## GIVEN RECORDS
□ □ □ □ □

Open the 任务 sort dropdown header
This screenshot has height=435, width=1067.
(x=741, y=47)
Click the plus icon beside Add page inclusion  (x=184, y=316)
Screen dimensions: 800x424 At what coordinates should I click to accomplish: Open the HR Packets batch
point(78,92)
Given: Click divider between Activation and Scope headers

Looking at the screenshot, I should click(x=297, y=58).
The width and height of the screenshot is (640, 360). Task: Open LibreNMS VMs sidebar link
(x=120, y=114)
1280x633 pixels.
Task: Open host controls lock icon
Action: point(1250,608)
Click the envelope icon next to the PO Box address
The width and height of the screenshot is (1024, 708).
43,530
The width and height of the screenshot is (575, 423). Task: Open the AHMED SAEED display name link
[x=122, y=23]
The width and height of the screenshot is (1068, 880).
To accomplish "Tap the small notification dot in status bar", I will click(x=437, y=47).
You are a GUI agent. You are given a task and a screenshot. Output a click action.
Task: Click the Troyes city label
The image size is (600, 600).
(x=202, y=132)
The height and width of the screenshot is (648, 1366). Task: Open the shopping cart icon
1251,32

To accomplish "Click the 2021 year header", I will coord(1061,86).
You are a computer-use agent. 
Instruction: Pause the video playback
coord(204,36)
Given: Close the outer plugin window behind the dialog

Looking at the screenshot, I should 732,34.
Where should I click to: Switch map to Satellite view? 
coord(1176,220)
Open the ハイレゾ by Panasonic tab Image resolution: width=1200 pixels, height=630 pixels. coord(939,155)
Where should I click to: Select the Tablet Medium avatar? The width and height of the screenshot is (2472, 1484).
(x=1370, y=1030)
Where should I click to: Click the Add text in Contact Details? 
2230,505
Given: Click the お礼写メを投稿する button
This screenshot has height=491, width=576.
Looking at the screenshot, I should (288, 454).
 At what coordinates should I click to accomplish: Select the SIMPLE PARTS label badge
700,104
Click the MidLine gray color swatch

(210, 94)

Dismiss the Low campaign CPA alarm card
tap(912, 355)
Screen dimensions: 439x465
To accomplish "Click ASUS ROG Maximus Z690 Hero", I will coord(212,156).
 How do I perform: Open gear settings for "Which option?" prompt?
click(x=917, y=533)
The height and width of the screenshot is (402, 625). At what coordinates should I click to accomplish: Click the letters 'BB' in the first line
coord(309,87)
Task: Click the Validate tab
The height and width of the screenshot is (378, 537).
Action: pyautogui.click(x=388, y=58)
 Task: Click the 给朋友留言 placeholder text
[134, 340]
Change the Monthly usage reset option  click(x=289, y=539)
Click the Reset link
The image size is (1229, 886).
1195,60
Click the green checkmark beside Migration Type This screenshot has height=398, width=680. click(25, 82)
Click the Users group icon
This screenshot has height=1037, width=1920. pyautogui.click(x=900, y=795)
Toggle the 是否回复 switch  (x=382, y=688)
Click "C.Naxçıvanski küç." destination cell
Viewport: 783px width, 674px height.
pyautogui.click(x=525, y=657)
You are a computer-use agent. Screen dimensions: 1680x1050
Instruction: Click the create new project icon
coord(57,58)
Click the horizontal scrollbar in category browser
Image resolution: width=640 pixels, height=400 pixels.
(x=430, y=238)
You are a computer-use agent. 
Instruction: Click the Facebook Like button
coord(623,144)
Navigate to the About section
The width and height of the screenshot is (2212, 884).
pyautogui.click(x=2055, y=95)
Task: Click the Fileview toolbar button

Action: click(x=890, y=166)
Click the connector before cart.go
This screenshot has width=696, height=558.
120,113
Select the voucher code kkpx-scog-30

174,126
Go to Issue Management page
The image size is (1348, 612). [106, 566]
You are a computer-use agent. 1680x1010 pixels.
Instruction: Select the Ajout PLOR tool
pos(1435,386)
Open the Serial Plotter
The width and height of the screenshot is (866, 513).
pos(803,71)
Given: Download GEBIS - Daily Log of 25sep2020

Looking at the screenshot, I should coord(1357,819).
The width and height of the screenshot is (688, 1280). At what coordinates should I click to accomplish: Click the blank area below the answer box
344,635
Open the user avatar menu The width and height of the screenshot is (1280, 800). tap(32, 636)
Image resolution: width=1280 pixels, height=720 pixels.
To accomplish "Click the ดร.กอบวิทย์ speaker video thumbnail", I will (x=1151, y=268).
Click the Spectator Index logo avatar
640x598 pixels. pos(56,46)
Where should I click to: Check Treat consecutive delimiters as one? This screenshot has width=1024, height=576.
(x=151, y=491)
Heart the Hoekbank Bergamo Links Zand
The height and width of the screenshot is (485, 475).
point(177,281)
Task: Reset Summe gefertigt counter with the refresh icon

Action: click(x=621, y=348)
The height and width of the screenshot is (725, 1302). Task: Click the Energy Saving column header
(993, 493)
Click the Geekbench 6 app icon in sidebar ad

□ □ □ □ □

From the records above, copy every line that holds the word "agent".

## ANSWER FOR THE TASK
You are a GUI agent. You are given a task and a screenshot. Output a click action.
You are a computer-use agent. 
You are a computer-use agent. Screen dimensions: 1680x1050
You are a computer-use agent. 
You are a computer-use agent. 1680x1010 pixels.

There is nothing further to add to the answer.